3 Unbiasedness

An estimator is unbiased if its expected value equals the true value of the estimand. In Equation 2.1 we defined our difference-in-means estimator as:

\[ \begin{align} \hat{\tau}^{\text{dm}} = \frac{1}{n_t}\sum_{W_i=1}Y_i - \frac{1}{n_c}\sum_{W_i=0}Y_i, \end{align} \]

and in Equation 1.1 we defined the estimand as:

\[ \begin{align} \tau = \frac{1}{n}\sum_{i=1}^n Y_i(1) - \frac{1}{n}\sum_{i=1}^nY_i(0). \end{align} \]
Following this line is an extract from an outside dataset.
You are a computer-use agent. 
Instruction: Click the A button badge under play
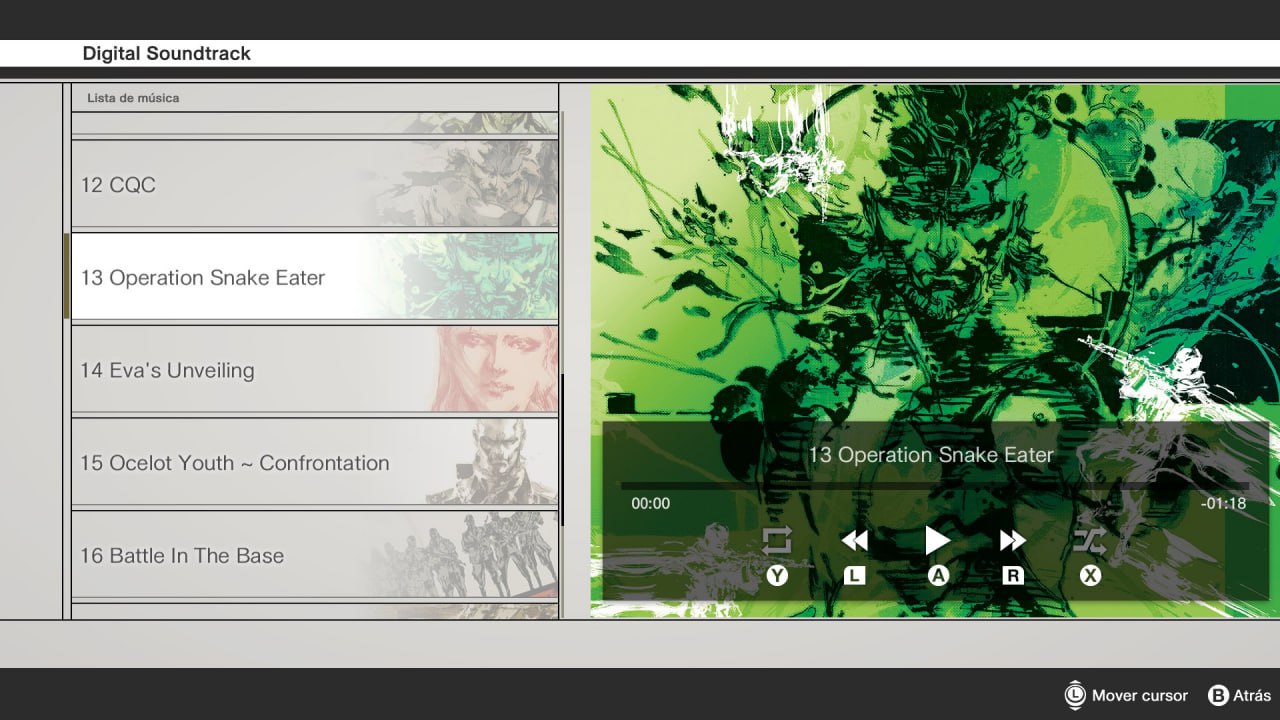coord(937,576)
Given that we take sample sizes and potential outcomes as fixed, showing that our estimator is unbiased amounts to showing that:

where \(\mathbf{Y(w)} = (\mathbf{Y(1)}, \mathbf{Y(0)})\) and \(\mathbf{n} = (n_t, n_c)\).

There are two pieces we need for this:

Link observed to potential outcomes so that \(Y_i = Y_i(W_i)\). This requires the Stable Unit Treatment Value Assumption (SUTVA).
Link treatment group averages to sample averages so that \(\mathbb{E}\left[\frac{1}{n_t}\sum_{W_i=w}Y_i(w)\right] = \frac{1}{n}\sum_{i=1}^{n}Y_i(w)\). This requires randomisation.

3.1 SUTVA links observed outcomes to potential outcomes

We want to learn something about unit-level differences in potential outcomes \[ \tau_i = Y_i(1) - Y_i(0), \] where a potential outcome is a unit-indexed function of the treatment level, with the treatment levels in our case simply being “treatment” and “control”, captured by the assignment indicator \(W_i \in {0, 1}\).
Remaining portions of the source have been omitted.